Data
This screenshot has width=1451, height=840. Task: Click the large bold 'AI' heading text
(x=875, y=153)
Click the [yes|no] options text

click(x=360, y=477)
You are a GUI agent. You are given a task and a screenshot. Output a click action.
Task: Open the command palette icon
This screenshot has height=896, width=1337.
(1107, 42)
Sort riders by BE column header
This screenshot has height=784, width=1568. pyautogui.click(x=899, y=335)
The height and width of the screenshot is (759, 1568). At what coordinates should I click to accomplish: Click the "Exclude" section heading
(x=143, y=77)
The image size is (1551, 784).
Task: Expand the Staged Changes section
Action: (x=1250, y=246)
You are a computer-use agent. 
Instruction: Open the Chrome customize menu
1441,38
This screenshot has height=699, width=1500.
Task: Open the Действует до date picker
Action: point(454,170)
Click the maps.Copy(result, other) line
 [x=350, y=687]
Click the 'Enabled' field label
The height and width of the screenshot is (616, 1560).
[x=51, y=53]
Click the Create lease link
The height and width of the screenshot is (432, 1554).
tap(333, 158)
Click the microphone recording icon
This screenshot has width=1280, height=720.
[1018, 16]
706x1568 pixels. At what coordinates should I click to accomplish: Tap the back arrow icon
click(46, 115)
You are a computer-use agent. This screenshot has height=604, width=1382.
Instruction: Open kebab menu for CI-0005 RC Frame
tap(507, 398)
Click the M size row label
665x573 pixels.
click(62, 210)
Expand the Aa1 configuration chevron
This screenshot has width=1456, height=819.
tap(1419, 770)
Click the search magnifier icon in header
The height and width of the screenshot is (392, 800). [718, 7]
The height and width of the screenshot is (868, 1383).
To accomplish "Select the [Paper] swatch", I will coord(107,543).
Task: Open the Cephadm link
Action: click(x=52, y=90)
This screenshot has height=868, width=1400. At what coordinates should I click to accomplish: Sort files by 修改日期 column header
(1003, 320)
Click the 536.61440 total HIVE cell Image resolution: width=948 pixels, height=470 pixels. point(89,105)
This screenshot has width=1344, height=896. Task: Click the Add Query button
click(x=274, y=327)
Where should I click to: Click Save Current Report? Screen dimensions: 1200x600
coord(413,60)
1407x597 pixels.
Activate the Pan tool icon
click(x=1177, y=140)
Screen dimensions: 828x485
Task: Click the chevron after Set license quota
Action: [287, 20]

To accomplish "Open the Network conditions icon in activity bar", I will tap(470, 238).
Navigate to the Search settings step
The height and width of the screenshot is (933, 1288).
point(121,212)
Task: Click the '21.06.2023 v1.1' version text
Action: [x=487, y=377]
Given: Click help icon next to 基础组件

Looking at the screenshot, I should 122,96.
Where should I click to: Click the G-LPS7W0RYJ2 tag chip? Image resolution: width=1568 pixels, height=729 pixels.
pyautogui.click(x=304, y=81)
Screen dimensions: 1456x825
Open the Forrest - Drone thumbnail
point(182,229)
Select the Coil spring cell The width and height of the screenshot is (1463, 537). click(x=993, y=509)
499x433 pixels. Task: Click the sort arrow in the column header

Written task
Swap "Instruction" for "Goal" and give the material again with nothing else changed, starting at its first line and ending at the line that contains "The height and width of the screenshot is (392, 800).".

Written solution
This screenshot has width=1451, height=840. Task: Click the large bold 'AI' heading text
(x=875, y=153)
Click the [yes|no] options text

click(x=360, y=477)
You are a GUI agent. You are given a task and a screenshot. Output a click action.
Task: Open the command palette icon
This screenshot has height=896, width=1337.
(1107, 42)
Sort riders by BE column header
This screenshot has height=784, width=1568. pyautogui.click(x=899, y=335)
The height and width of the screenshot is (759, 1568). At what coordinates should I click to accomplish: Click the "Exclude" section heading
(x=143, y=77)
The image size is (1551, 784).
Task: Expand the Staged Changes section
Action: (x=1250, y=246)
You are a computer-use agent. 
Goal: Open the Chrome customize menu
1441,38
This screenshot has height=699, width=1500.
Task: Open the Действует до date picker
Action: point(454,170)
Click the maps.Copy(result, other) line
 [x=350, y=687]
Click the 'Enabled' field label
The height and width of the screenshot is (616, 1560).
[x=51, y=53]
Click the Create lease link
The height and width of the screenshot is (432, 1554).
tap(333, 158)
Click the microphone recording icon
This screenshot has width=1280, height=720.
[1018, 16]
706x1568 pixels. At what coordinates should I click to accomplish: Tap the back arrow icon
click(46, 115)
You are a computer-use agent. This screenshot has height=604, width=1382.
Goal: Open kebab menu for CI-0005 RC Frame
tap(507, 398)
Click the M size row label
665x573 pixels.
click(62, 210)
Expand the Aa1 configuration chevron
This screenshot has width=1456, height=819.
tap(1419, 770)
Click the search magnifier icon in header
The height and width of the screenshot is (392, 800). [718, 7]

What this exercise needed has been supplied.